“A wizard will spend much of their life in hazardous surroundings,” Baelin said to the class. “Which you will train for today, with your chosen entourages.”
It was another hot day—hotter than mid-summer in Thameland—and the students of the Art of the Wizard in Combat were gathered in the stadium. Despite the loss of some classmates during Baelin’s test, the number sitting before the chancellor had grown in the following weeks. Those who had entourages had brought them, increasing their number by a few new faces.
The student named Malcolm had been joined by Eyvinder: a tall, bald man with pointed ears and a greenish cast to his skin. He looked like some of the elves that Alex had met at Generasi, but his features were harder and sharper, like he’d been carved from flesh instead of being born.
Nua-Oge, the selachar wizard, had been joined by a horrifying looking beastfolk that drew everyone’s eye. He was by far the most gigantic beastman Alex had ever seen: the towering Thundar—a foot taller than Alex—and Baelin would have only reached the monster’s chest. He was so powerfully built that he looked more than capable of tearing through a castle wall. His skin was a steel grey over most of his body, but stark white over his chest, neck and throat. From the slight hunch in his back emerged a dorsal fin that rose into the air like a knife. His head and neck were so thick that they covered most of the area between his shoulders.
The beast that he most resembled was a shark, and his eyes were black and lifeless like those of a doll.
Minervus and Rayne—the pair who’d abandoned their companions during the test—filled out their ranks with five warriors who had come to the university with Minervus.
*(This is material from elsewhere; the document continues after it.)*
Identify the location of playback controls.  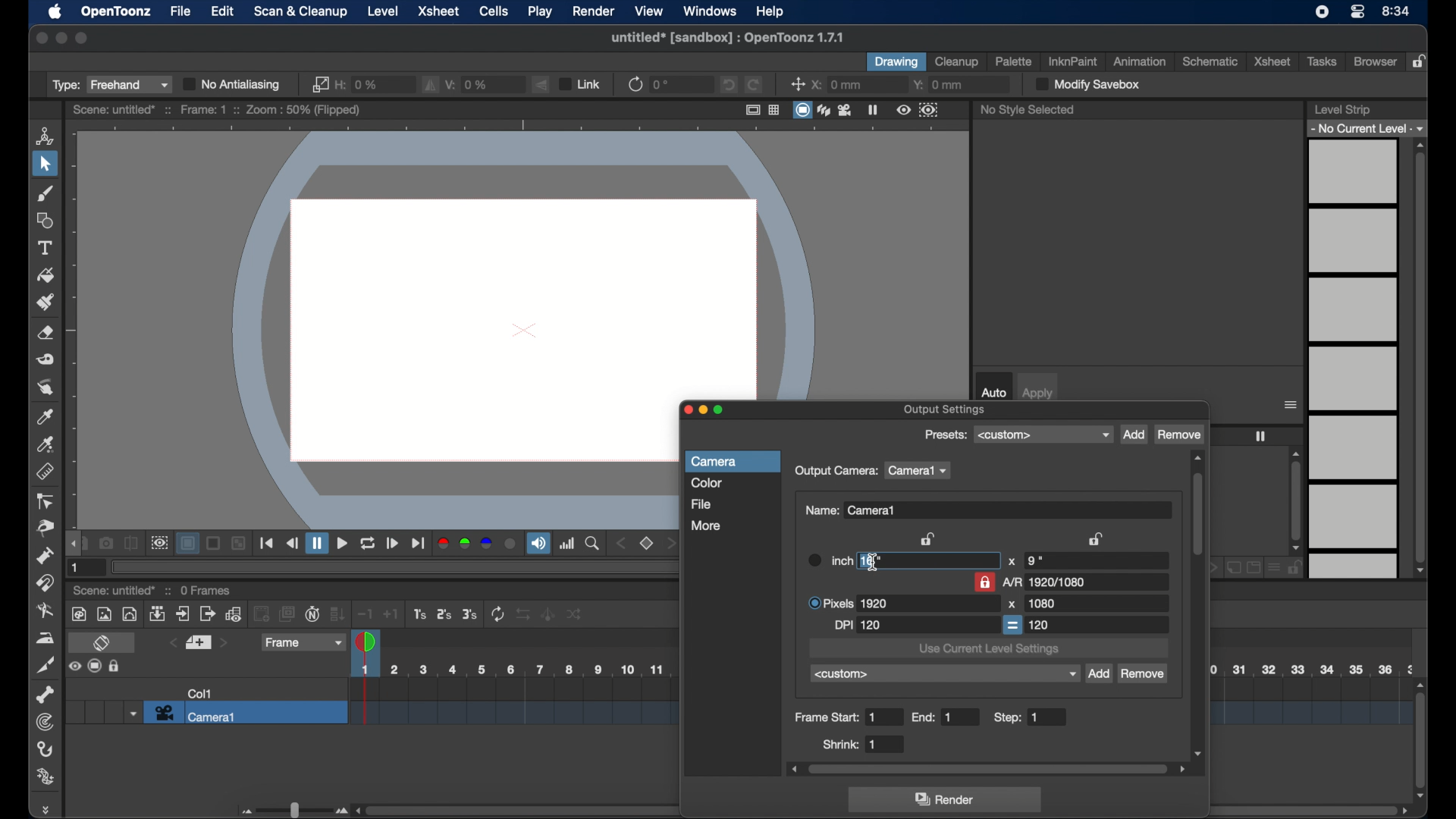
(267, 543).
Shortbows were slung on their backs. They were an enigmatic looking bunch with features that looked similar to Minervus himself, implying some kind of familial relationship. They moved in a way that made them seem like they were the same person.
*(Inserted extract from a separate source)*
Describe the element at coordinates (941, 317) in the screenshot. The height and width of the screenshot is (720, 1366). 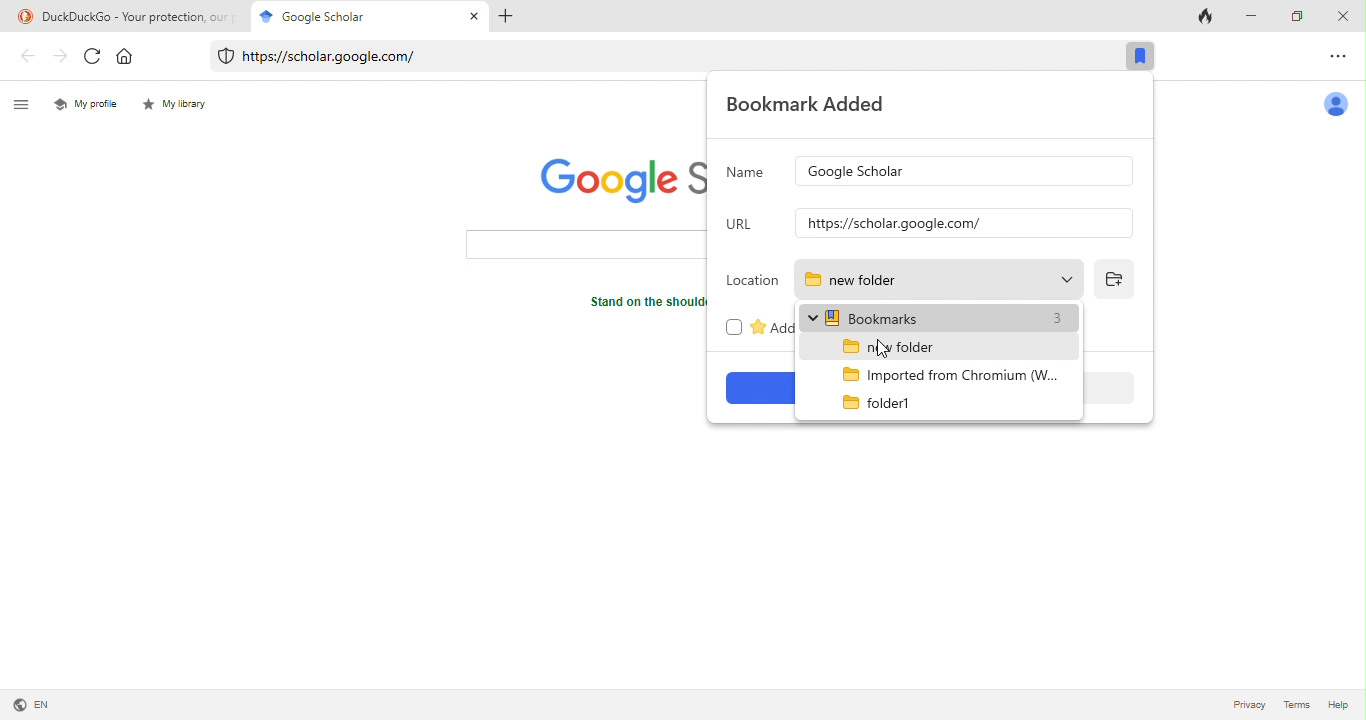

In Alex’s group, only two of them had brought entourage members to join the class. Theresa sat between Alex and Khalik, with both her sword and massive hunting knife belted at her waist. She held her bow over her knees and watched Baelin very closely, her eyes only shifting to look at the newcomers that Isolde had brought with her.
They had met them that morning: Svenia and Hogarth. Hogarth was a short man who was built like a boulder. Scars marked a face well hidden by a thick, black beard: long and wild, unlike Khalik’s well-sculpted one. Svenia, meanwhile, was as tall as Alex and looked like someone had put her together from iron wire and bear meat. Both were armed with heavy crossbows, broad-bladed swords, and spiked halberds.
They looked hard as nails, but—if Alex was honest—everyone’s vicious looking guards and attendants seemed like cheerful babes next to the giant shark man. Even the bonedrinker would have looked tame next to that burly monster.
Alex looked over the group, counting the new additions to their class. Taking into account the entirety of the new entourage, they actually had more people than they’d started out with.
Before Baelin’s test, the class saw a mere twenty students enrolled, and The Barrens had whittled them down to twelve. Now, ten new entourage members—a full half of them coming from Minervus’ group—swelled their number to twenty-two.
An odd thought struck Alex.
Many entourage members hadn’t started auditing the class right after the test. A few of them, like Theresa, had attended the lectures, but for most, today’s practical battle class would be their first class. The surprising thing was that they were all allowed to enter without being tested.
Alex raised his hand.
“Yes, Alex, what is it?” Baelin paused his lecture.
“Ummm, is there a test for entourage members, before they can go into The Barrens?”
“No: you have all passed the test,” Baelin said. “And so all of you are trusted now, and that extends to those who you are responsible for. You made decisions and adapted to the circumstances of The Barrens, and so I trust your judgement. Besides, you are walking down a dangerous path, and one that you are ready for.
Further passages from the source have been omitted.